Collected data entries
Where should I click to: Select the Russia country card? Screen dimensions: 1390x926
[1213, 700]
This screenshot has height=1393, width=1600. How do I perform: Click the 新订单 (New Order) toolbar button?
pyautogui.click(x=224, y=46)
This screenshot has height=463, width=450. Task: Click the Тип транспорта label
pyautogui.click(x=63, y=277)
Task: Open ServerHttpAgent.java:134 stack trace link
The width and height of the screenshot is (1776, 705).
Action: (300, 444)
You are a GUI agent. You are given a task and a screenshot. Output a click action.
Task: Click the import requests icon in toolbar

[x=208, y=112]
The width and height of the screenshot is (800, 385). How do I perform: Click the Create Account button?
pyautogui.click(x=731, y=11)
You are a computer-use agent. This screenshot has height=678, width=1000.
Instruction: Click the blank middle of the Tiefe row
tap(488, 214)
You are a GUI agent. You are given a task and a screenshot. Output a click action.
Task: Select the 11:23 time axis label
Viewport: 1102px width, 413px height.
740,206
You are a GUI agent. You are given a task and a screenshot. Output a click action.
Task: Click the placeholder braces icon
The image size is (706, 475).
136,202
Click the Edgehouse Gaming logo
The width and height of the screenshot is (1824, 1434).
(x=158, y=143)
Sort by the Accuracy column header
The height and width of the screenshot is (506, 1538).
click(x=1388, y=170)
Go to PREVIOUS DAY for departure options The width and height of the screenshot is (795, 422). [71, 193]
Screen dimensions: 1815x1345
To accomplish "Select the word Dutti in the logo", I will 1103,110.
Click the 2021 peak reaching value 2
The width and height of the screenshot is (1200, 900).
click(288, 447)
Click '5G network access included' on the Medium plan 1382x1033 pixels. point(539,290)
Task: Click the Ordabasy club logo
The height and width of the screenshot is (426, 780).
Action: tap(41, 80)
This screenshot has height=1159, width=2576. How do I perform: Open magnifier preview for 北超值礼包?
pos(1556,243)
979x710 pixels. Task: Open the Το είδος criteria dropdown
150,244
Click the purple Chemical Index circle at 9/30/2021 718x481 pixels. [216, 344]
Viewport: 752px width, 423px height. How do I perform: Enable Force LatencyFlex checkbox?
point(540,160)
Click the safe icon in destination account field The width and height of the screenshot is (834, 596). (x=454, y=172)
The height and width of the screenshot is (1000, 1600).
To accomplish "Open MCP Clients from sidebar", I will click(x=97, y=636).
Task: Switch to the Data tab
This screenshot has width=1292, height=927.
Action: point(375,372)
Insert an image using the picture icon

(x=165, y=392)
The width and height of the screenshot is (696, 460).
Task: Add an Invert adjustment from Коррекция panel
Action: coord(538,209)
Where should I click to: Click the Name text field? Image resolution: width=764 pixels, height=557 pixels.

→ Problem to work on: The entries are to be repeated exactly, with nothing altered.

→ The answer:
Where should I click to: Select the Russia country card? Screen dimensions: 1390x926
[1213, 700]
This screenshot has height=1393, width=1600. How do I perform: Click the 新订单 (New Order) toolbar button?
pyautogui.click(x=224, y=46)
This screenshot has height=463, width=450. Task: Click the Тип транспорта label
pyautogui.click(x=63, y=277)
Task: Open ServerHttpAgent.java:134 stack trace link
The width and height of the screenshot is (1776, 705).
Action: (300, 444)
You are a GUI agent. You are given a task and a screenshot. Output a click action.
Task: Click the import requests icon in toolbar

[x=208, y=112]
The width and height of the screenshot is (800, 385). How do I perform: Click the Create Account button?
pyautogui.click(x=731, y=11)
You are a computer-use agent. This screenshot has height=678, width=1000.
Instruction: Click the blank middle of the Tiefe row
tap(488, 214)
You are a GUI agent. You are given a task and a screenshot. Output a click action.
Task: Select the 11:23 time axis label
Viewport: 1102px width, 413px height.
740,206
You are a GUI agent. You are given a task and a screenshot. Output a click action.
Task: Click the placeholder braces icon
The image size is (706, 475).
136,202
Click the Edgehouse Gaming logo
The width and height of the screenshot is (1824, 1434).
(x=158, y=143)
Sort by the Accuracy column header
The height and width of the screenshot is (506, 1538).
click(x=1388, y=170)
Go to PREVIOUS DAY for departure options The width and height of the screenshot is (795, 422). [71, 193]
Screen dimensions: 1815x1345
To accomplish "Select the word Dutti in the logo", I will 1103,110.
Click the 2021 peak reaching value 2
The width and height of the screenshot is (1200, 900).
click(288, 447)
Click '5G network access included' on the Medium plan 1382x1033 pixels. point(539,290)
Task: Click the Ordabasy club logo
The height and width of the screenshot is (426, 780).
Action: tap(41, 80)
This screenshot has height=1159, width=2576. How do I perform: Open magnifier preview for 北超值礼包?
pos(1556,243)
979x710 pixels. Task: Open the Το είδος criteria dropdown
150,244
Click the purple Chemical Index circle at 9/30/2021 718x481 pixels. [216, 344]
Viewport: 752px width, 423px height. How do I perform: Enable Force LatencyFlex checkbox?
point(540,160)
Click the safe icon in destination account field The width and height of the screenshot is (834, 596). (x=454, y=172)
The height and width of the screenshot is (1000, 1600).
To accomplish "Open MCP Clients from sidebar", I will click(x=97, y=636).
Task: Switch to the Data tab
This screenshot has width=1292, height=927.
Action: point(375,372)
Insert an image using the picture icon

(x=165, y=392)
The width and height of the screenshot is (696, 460).
Task: Add an Invert adjustment from Коррекция panel
Action: coord(538,209)
Where should I click to: Click the Name text field? Image resolution: width=764 pixels, height=557 pixels.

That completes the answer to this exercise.